[GJM] "Can the US 'print its way' out of the Unraveling?" [CITS Capital & Debt Wat

W. Curtiss Priest bmslib at mit.edu
Fri Aug 3 09:13:13 MDT 2007


Dear Terry,

I appreciated your well-thought note about currency
as a lubricant.

Indeed, the key to our financial ills does relate to the
quality of lubrication that money, and lent money, provides.

On the Global Justice Movement list, Kurland refers to
lent money with quality of lubrication as "pro-creative."

Others simply look to the ROI (return on investment) but
some loans are socially procreative.  For example,
had a certain pirate kind of banker not preyed upon a
strongly held value in the US, "home ownership," we would
have the socially procreative result of more home ownership
without the "sub-prime" component.

Also, who gets the ROI that exceeds the "cost of money?"

If those with money get those returns, then those without
money can't buy the supply of goods and services without
resorting to debt.

So, not only are there pirate lenders, but there are 
pirate producers.  These pirate producers, at present,
see nothing wrong.  But, they suffer along with the buyers
when the resulting imbalance causes a crash.

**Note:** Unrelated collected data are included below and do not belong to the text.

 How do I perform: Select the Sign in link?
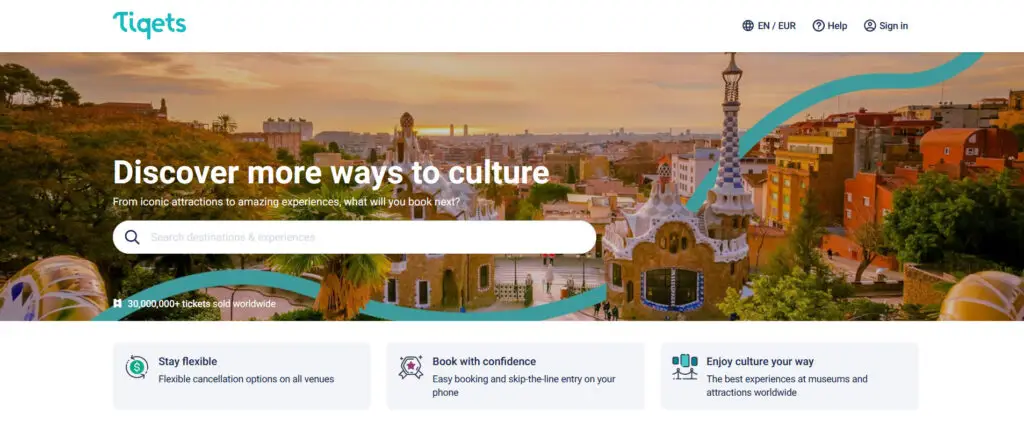[886, 25]
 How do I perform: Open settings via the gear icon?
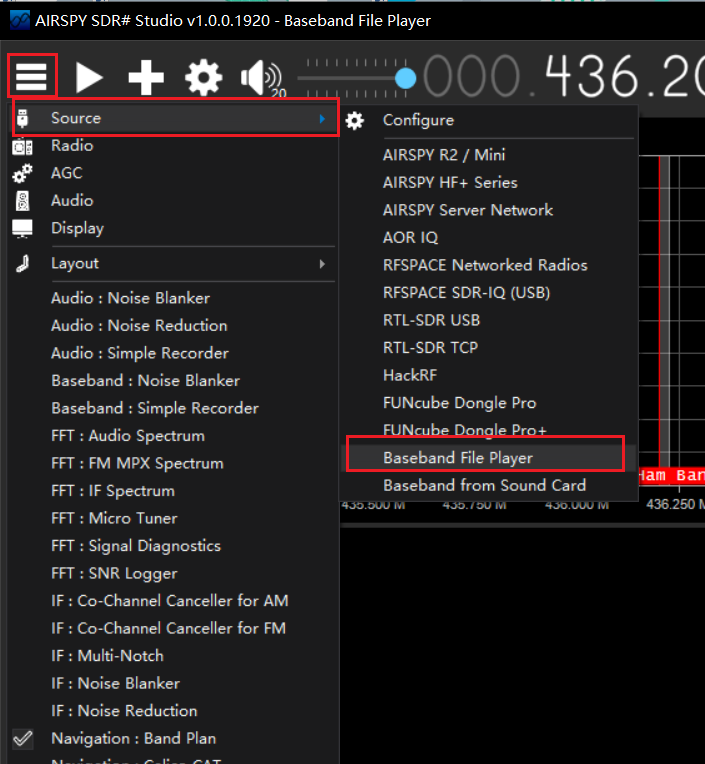click(203, 77)
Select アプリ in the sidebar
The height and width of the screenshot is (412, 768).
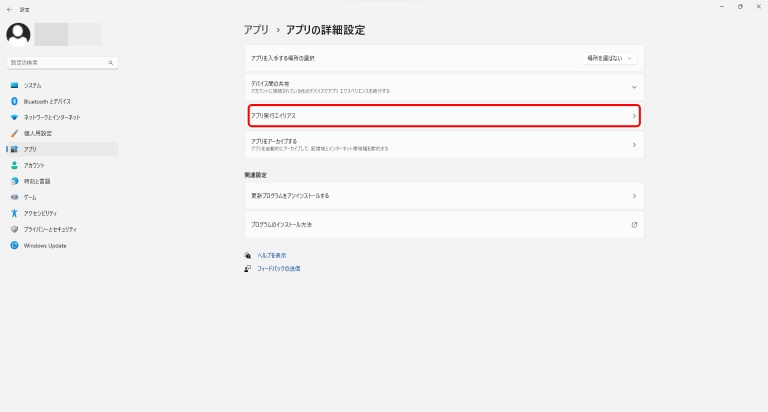point(30,149)
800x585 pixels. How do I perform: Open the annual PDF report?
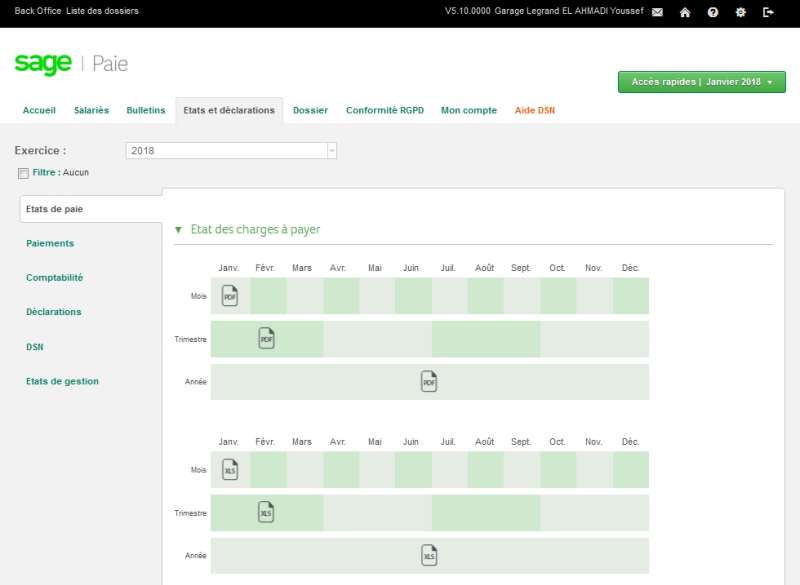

Surely an economic system that produces crashes must be
fixed.  We tolerate them because we have yet to figure
out how to prevent them.  And some who write about
"binary economics" and "social credit" are onto something.

And, some of those beliefs invite the idea of employee
ownership.  But this raises the question whether employee owned
firms can compete with others.  For, if there is truly
"ongoing wealth redistribution" in the employee owner
firms, then, by definition less money goes to the "true
capitalists."  And, since capitalism wins the day, we now
believe that to correct the imbalance, that the rules have
to be changed.

But, we look around and find that no politician wants to
go near this nightmare.  As crashes are often on "someone
else's dime" and as the time periods are large, there is
no current political process that will solve the problem.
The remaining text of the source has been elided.